Govt scheme to give liquidity support for NBFCs, HFCs

New SPV to purchase short-term papers from these cos

MUMBAI: The government of India on Wednesday approved a scheme to improve the liquidity position of those NBFCs and HFCs that satisfy norms set on different parameters including capital adequacy ratio (CAR), profitability, and NPA.

RBI said the relief is established through a Special Purpose Vehicle (SPV) and is aimed at avoiding any potential systemic risks to the financial sector.

SBICAP to manage operation

As per the Government decision, SBICAP which is a subsidiary of the State Bank of India has set up a SPV (special liquidity scheme (SLS) Trust) to manage this operation. The SPV will purchase the short-term papers from eligible NBFCs/HFCs, who in turn can utilise the proceeds under this scheme solely for the purpose of extinguishing existing liabilities.

The instruments will be CPs and NCDs with a residual maturity of not more than three months and rated as investment grade.

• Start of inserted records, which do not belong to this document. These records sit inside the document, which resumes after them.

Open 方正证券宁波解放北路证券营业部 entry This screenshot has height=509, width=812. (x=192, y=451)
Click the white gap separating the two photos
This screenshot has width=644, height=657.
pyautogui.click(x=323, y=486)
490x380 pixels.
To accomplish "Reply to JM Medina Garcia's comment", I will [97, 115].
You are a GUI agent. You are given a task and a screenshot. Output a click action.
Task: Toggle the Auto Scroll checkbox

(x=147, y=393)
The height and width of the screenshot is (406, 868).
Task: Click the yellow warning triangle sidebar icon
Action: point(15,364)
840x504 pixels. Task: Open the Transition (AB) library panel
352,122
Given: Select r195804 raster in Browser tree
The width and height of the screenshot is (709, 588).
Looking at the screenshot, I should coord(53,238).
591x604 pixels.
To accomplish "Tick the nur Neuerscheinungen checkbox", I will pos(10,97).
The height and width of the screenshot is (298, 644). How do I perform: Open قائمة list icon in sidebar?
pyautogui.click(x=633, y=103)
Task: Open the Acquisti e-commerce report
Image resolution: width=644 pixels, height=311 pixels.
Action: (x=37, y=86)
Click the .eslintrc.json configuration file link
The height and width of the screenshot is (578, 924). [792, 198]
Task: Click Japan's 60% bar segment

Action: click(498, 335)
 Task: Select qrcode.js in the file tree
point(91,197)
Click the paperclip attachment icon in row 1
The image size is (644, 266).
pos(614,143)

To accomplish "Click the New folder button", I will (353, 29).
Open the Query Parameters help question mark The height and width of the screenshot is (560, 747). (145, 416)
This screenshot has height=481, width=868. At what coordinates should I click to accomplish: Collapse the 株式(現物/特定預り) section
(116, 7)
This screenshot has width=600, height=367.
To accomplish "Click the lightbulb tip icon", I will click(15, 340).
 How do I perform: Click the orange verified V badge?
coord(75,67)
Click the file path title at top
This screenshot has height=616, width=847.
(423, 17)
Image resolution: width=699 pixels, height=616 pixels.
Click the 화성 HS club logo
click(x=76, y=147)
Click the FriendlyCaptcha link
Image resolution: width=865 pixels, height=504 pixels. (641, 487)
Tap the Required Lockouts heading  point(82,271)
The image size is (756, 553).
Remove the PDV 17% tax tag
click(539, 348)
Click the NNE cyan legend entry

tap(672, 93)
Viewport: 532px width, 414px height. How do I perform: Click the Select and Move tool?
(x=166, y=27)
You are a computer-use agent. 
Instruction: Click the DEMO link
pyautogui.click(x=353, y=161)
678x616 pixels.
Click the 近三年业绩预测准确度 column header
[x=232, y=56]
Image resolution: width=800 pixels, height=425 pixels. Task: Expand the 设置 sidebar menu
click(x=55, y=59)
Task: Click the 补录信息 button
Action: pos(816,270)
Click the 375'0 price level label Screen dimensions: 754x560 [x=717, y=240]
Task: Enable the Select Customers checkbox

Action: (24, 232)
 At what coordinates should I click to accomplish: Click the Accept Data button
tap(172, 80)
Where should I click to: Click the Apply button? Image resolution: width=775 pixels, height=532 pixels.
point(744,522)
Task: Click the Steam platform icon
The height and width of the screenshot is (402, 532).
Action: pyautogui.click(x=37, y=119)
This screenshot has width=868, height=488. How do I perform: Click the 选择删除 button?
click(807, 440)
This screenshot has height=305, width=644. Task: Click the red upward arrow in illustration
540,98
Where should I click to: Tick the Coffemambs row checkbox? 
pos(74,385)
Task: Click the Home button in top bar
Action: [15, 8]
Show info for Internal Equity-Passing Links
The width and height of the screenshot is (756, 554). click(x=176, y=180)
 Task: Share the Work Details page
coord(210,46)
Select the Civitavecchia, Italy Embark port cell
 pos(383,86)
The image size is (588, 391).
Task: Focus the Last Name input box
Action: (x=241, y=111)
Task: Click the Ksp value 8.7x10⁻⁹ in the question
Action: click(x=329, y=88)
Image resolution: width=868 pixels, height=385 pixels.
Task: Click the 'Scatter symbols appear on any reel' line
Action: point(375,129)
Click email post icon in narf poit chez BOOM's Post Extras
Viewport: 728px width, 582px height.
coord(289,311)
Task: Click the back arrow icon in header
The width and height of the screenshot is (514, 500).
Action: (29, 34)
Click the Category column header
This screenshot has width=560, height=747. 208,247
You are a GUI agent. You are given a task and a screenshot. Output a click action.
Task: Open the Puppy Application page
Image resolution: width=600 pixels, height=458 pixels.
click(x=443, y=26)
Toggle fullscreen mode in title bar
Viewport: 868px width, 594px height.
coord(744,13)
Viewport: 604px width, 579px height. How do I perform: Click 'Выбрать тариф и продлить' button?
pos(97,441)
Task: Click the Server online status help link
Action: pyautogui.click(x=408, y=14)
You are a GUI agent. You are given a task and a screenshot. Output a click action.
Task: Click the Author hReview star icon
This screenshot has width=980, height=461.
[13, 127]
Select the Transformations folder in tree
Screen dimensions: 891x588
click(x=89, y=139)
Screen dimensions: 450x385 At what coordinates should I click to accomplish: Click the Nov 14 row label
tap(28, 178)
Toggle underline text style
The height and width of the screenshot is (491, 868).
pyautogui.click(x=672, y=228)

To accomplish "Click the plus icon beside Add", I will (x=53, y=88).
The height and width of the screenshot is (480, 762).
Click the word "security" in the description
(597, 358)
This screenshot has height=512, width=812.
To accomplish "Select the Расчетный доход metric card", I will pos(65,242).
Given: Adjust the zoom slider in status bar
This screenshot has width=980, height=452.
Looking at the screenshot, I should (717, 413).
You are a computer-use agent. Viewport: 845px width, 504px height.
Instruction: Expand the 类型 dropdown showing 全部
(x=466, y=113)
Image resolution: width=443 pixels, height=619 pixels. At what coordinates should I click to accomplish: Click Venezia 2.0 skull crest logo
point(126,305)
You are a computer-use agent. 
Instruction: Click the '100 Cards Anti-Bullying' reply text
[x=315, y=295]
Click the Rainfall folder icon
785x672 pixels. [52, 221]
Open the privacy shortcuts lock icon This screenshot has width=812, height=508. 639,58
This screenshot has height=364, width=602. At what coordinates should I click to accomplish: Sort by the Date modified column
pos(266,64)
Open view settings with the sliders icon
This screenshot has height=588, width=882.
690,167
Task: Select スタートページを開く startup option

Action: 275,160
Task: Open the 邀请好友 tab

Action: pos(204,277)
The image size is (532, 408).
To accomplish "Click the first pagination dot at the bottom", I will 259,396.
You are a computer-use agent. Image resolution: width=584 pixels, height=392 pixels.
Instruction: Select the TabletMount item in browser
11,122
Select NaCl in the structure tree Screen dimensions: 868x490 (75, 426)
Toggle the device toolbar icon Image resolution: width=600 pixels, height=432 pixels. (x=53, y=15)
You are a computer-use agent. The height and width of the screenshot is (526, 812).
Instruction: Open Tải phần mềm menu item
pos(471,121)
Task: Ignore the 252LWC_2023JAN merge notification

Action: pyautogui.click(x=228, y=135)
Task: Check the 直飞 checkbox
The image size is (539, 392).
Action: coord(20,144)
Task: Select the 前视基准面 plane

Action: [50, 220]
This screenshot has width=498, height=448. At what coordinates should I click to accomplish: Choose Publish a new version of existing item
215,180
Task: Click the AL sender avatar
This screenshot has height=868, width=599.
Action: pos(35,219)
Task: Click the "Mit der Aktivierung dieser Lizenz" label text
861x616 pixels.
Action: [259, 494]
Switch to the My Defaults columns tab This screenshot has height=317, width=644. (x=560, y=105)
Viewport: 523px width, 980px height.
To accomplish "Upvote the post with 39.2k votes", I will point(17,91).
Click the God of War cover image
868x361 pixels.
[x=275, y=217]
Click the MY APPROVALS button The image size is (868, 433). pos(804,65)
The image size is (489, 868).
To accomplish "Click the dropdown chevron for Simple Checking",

The facility will not be available for any paper issued after September 30, 2020 and the SPV would cease to make fresh purchases after September 30, 2020 and would recover all dues by December 31, 2020; or as may be modified subsequently under the scheme.

Eligibility criteria

To be eligible under the scheme, RBI laid out the conditions:

  1. a) The Non-Banking Financial Companies (NBFCs), including Microfinance Institutions (MFIs) that are registered with the RBI, under the Reserve Bank of India Act, 1934, excluding those registered as Core Investment Companies
  2. b) Housing Finance Companies (HFCs) that are registered under the National Housing Bank Act, 1987
  3. c) CRAR/CAR of NBFCs/HFCs should not be below the regulatory minimum, i.e., 15 per cent and 12 per cent respectively as on March 31, 2019
  4. d) The net non-performing assets (net NPA) should not be more than 6 per cent as on March 31, 2019
  5. e) The respective companies should have made net profit in at least one of the last two preceding financial years (i.e. 2017-18 and 2018-19)
  6. f) They should not have been reported under SMA-1 or SMA-2 category by any bank for their borrowings during last one year prior to August 01, 2018 – meaning that they should not have any bank loans that are risky during the said period.
  7. g) They should be rated investment grade by a SEBI registered rating agency
  8. h) They should comply with the requirement of the SPV for an appropriate level of collateral from the entity, which, however, would be optional and to be decided by the SPV.